Pracodawcy, a szczególnie ci z branży budownictwa, mają duże problemy w znalezieniu wystarczającej liczby pracowników ze względu na koronawirusowe obostrzenia i znaczące zmniejszenie się liczby imigrantów w Rosji. W efekcie wiele firm jest zmuszonych podnosić wynagrodzenia, aby przyciągnąć rodowitych Rosjan.

Prawie połowa firm z branży budownictwa przyznała, że musiała podnieść wynagrodzenia. Grupa MIC, moskiewskie przedsiębiorstwo budowlane, wprowadziło podwyżki wynagrodzeń średnio o 15 proc., co pozwoliło na pozyskanie części pracowników – przyznaje Andriej Rjabinskij, szef rady dyrektorów.

„Już przed pandemią trudno było znaleźć wykwalifikowanych pracowników, ale teraz jest jeszcze gorzej” – dodaje.

Reklama

Płonne nadzieje Kremla

Tymczasem Kreml spodziewał się szybkiego powrotu na ścieżkę wzrostu po pandemii koronawirusa, co pozwoliłoby na zmniejszenie społecznego niezadowolenia z powodu spadających dochodów i rosnących cen. Zadanie to miała ułatwić rosyjska szczepionka Sputnik V, ale już wiadomo, że Rosji nie uda się zaszczepić 60 proc. populacji do połowy roku.
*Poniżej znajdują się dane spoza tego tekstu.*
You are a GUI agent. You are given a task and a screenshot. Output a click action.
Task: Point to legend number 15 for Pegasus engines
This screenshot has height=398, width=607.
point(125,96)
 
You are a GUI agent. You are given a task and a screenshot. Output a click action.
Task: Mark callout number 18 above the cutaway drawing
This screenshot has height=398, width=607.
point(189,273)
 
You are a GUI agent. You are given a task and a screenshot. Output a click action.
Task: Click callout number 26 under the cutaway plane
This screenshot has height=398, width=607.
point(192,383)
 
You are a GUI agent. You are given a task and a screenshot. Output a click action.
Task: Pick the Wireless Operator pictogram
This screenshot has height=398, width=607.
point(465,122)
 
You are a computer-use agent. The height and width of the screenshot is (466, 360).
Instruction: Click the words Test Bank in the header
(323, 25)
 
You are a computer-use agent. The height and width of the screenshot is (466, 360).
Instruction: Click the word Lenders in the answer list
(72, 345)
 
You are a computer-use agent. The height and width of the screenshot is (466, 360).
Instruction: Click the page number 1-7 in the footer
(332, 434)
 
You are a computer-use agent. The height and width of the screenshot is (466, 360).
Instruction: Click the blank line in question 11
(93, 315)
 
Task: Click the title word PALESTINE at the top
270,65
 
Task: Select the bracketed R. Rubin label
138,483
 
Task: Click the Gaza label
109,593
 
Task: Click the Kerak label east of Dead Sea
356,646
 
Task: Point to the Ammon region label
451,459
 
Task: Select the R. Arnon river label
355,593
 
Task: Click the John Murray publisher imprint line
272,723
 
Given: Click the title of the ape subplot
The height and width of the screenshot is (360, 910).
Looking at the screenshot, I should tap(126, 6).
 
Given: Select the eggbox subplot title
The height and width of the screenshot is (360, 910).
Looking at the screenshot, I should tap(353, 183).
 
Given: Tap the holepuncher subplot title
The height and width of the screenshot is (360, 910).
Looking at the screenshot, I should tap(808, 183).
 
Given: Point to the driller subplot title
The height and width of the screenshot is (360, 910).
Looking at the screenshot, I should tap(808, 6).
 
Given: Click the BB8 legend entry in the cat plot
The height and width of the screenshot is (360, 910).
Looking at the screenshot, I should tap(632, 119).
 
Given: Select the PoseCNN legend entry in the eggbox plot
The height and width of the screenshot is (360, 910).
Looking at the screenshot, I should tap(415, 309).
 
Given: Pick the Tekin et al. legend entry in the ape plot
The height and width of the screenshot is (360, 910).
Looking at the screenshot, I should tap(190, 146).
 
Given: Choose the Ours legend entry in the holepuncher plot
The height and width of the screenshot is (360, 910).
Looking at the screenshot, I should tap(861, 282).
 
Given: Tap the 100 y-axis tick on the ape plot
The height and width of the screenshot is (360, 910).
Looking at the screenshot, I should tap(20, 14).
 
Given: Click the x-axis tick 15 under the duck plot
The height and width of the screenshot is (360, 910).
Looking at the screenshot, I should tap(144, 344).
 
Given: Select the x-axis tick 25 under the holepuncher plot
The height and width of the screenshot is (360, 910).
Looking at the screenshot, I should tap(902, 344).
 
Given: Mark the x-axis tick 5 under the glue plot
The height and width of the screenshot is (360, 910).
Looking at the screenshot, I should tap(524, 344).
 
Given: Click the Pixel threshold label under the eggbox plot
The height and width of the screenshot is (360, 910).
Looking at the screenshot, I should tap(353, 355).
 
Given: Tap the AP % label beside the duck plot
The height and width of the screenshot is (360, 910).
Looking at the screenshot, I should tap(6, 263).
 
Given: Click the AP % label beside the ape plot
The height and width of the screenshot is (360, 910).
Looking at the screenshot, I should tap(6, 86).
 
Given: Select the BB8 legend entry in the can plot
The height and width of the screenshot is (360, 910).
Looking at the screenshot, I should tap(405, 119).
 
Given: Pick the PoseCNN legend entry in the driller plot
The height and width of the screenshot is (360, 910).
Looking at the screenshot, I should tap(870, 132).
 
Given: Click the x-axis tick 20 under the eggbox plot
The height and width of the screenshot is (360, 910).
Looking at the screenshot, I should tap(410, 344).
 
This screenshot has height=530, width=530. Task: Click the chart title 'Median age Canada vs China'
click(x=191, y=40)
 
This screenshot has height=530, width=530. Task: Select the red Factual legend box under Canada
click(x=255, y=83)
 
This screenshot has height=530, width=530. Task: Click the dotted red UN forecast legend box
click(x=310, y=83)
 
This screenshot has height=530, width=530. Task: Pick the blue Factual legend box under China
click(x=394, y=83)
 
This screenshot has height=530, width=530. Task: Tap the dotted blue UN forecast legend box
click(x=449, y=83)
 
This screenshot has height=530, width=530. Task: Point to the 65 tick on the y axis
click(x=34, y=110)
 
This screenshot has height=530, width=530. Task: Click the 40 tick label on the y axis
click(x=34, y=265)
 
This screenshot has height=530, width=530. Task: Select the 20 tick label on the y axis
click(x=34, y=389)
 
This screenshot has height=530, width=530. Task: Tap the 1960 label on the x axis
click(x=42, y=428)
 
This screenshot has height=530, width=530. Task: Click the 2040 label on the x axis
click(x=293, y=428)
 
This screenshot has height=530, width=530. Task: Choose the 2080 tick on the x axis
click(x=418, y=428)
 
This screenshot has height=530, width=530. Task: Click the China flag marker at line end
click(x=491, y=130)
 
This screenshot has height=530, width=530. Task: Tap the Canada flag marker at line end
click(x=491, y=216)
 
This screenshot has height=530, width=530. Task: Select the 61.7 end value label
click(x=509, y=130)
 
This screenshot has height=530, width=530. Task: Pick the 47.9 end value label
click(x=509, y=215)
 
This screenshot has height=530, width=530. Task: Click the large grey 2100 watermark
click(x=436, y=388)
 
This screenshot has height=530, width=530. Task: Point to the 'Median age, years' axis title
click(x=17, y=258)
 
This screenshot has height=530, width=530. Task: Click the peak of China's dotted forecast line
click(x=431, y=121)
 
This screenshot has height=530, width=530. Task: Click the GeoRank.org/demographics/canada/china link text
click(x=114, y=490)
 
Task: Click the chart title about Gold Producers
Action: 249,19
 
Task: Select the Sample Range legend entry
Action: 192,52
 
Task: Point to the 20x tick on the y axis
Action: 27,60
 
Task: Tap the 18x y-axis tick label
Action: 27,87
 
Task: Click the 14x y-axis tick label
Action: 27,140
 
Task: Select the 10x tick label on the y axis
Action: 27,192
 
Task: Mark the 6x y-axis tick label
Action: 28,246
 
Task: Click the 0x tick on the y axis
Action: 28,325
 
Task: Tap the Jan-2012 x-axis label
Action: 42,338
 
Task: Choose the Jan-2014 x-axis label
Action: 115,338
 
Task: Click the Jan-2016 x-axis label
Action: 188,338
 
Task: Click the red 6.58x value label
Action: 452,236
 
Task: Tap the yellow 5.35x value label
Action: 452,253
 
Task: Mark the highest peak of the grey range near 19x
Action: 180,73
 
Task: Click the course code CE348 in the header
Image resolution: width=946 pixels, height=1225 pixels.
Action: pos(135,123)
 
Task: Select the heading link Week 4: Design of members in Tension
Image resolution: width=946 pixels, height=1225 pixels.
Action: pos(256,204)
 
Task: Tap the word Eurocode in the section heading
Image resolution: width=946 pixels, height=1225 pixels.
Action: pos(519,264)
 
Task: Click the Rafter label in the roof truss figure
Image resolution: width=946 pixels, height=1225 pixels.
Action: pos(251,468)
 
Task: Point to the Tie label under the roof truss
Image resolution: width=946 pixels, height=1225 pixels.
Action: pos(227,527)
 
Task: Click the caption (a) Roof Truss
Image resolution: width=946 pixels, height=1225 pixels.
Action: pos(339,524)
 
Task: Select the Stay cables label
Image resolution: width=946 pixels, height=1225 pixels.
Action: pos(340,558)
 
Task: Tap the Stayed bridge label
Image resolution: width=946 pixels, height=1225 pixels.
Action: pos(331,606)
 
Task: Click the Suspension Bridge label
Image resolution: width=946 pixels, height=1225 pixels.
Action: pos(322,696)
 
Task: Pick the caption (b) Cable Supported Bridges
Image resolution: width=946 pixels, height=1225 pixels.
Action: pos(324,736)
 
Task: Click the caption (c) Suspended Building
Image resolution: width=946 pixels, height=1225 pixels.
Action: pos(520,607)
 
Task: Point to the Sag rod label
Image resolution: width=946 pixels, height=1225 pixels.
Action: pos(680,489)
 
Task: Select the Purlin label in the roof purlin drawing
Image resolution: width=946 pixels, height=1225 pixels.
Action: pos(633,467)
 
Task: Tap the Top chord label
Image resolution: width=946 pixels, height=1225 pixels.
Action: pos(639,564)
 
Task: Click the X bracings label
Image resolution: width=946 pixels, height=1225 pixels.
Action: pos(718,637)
Kraj jednak już teraz zniósł częściowo pandemiczne obostrzenia. Ostatni wzrost cen ropy miał być dodatkowym czynnikiem przyspieszającym gospodarcze odbicie. To jednak może być mocno ograniczone przez brak siły roboczej. Niedobory pracowników mogą zmniejszyć potencjalny wzrost gospodarczy o ok. 25 pkt bazowych w ciągu każdego roku w czasie nadchodzącej dekady – wynika z analiz Bloomberg Economics.

Rosja zazwyczaj opiera się pracownikach z krajów byłego ZSRR, którzy migrują do Rosji, gdy poprawia się sytuacja gospodarcza. Tym razem jednak granice są zamknięte ze względu na pandemię.

Udział migrantów w ogóle siły roboczej w Rosji wynosi zazwyczaj ok. 7 proc. Ocenia się, że ich udział we wzroście rosyjskiego PKB wynosi 6 proc. – wyjaśnia Jewgienij Winokurow, główny ekonomista w Eurasian Development Bank.

„Na placach budowy wciąż odnotowuje się brak pracowników i to pomimo, że firmy podniosły wynagrodzenia” – ostrzega Anton Gluszków, szef Nastroi, rosyjskiego związku firm budowlanych. „W efekcie będziemy mieli do czynienia z wzrostem kosztów w budownictwie” – dodaje.

Obecnie popyt na zagranicznych pracowników jest tak duży, że w ostatnim kwartale 2020 roku zarabiali oni więcej (średnio 47 tys. rubli miesięcznie) niż rodowici Rosjanie (34 tys. rubli miesięcznie). Pewnym ratunkiem byłoby otwarcie granic i masowe szczepienia, jednak ani na jedno, ani na drugie, w najbliższym czasie się nie zanosi. Tym bardziej, że państwa Azji Centralnej, które są dla Rosji ważnym rezerwuarem siły roboczej, nie mają obecnie dostępu do żadnych szczepionek przeciw Covid-19.

Oprócz zmniejszającej się bazy siły roboczej, Rosja zmaga się także z niezwykle wysokim odsetkiem śmiertelności z powodu pandemii Covid-19. Rosyjska populacja zmniejszyła się w 2020 roku o prawie 700 tys. osób. To największy roczny spadek od 15 lat.